Two additional advances that may expedite the development of coronary PET imaging are advances in PET/MR technologies and development of novel tracers. PET/MR is currently becoming widely available and provides new opportunities and challenges for evaluating the coronary tree. While MR is generally less well suited for coronary imaging compared to CT (due to its reduced temporal and spatial resolution), MR does provide certain advantages. One such advantage is that the MR acquisition may be derived simultaneously to the PET. Hence theoretically, attenuation correction (AC) algorithms that use MR data to correct the PET data may be superior to those derived from CT. The net impact on coronary PET imaging of MR-derived AC (relative to CT-based AC) is still under investigation.

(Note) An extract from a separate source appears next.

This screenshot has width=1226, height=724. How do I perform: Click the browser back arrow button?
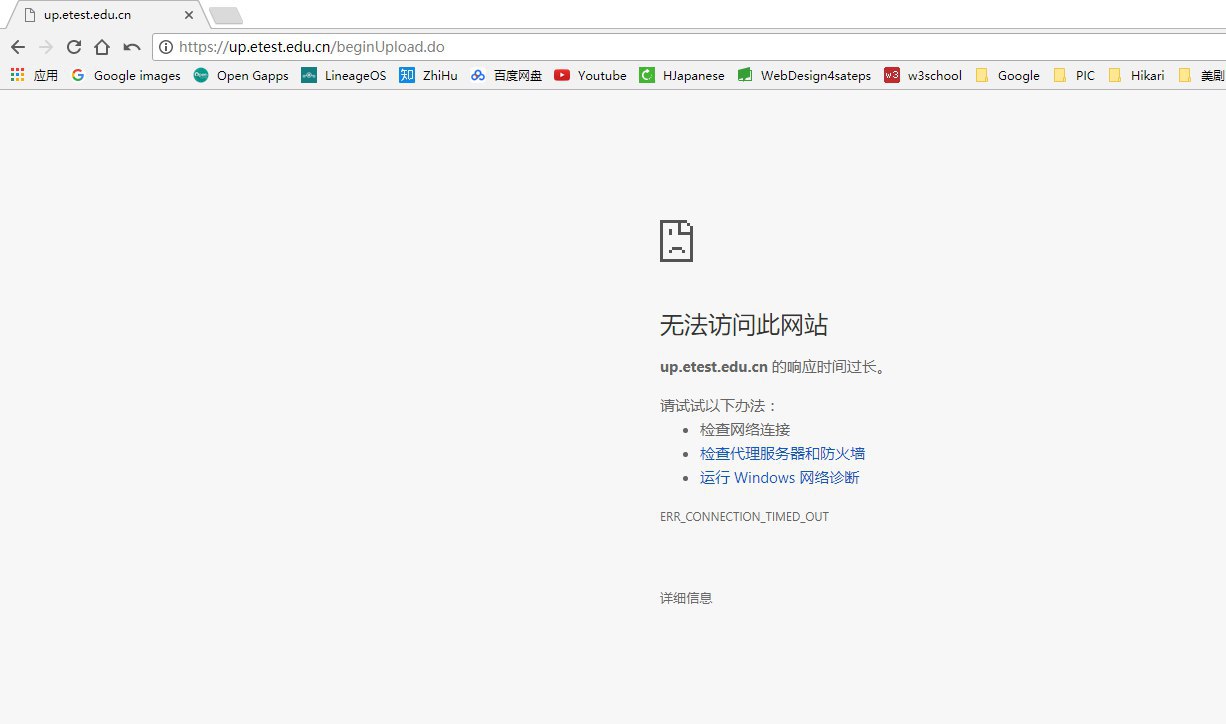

Improvements in tracer technology may provide the most impactful advance in arterial PET/CT imaging. Several novel tracers targeting inflammation are currently under development. One such tracers (studied in clinical trials) targets the benzodiazepine receptors (which is upregulated in inflamed tissues) [72]. Another tracer which has been tested in preclinical models targets the adenosine receptor (which is also richly expressed in inflamed tissues) [73]. Moreover, novel tracers have been developed to differentially target M2-polarized (vs. M1-polarized) macrophages. One such tracer, F18 radiolabeled fluorodeoxymannose (FDM), targets the mannose receptor, which is highly expressed in M2-polarized macrophages [74]. It should be noted, however, that none of the tracers targeting inflammation are currently FDA approved, with the exception of FDG. Nonetheless, the eventual development and approval of tracers targeting inflammation may prove to be transformative for imaging atherosclerosis and in particular for imaging of coronary inflammation.

10 Conclusion

Measuring arterial inflammation is feasible using FDG-PET/CT imaging. The approach has been shown to correlate well with plaque inflammation in humans, is reproducible, and is rapidly modifiable by anti-inflammatory interventions. However, several obstacles limit application of PET imaging to the coronary arteries. Improvements in camera technologies, in reconstruction methods, and in novel tracers may provide a means to overcome these obstacles. Nonetheless, currently feasible assessment of large arterial inflammation (aorta and carotids) has been shown to enhance assessment of clinical risk, provide a better understanding of therapeutic efficacy of novel drugs, and may provide a window into inflammation within the coronary tree.